SET TASK:
Can you copy out, word for word, the lines of the data below from the line containing "You are a GUI" through the final line, with both of those lines included?

(Collected data)
● ● ● ● ● ● ●
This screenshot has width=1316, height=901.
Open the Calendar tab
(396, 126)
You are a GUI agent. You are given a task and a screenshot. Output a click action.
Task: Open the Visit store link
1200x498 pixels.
● ● ● ● ● ● ●
ANSWER TO THE PROBLEM:
You are a GUI agent. You are given a task and a screenshot. Output a click action.
Task: Open the Visit store link
1200x498 pixels.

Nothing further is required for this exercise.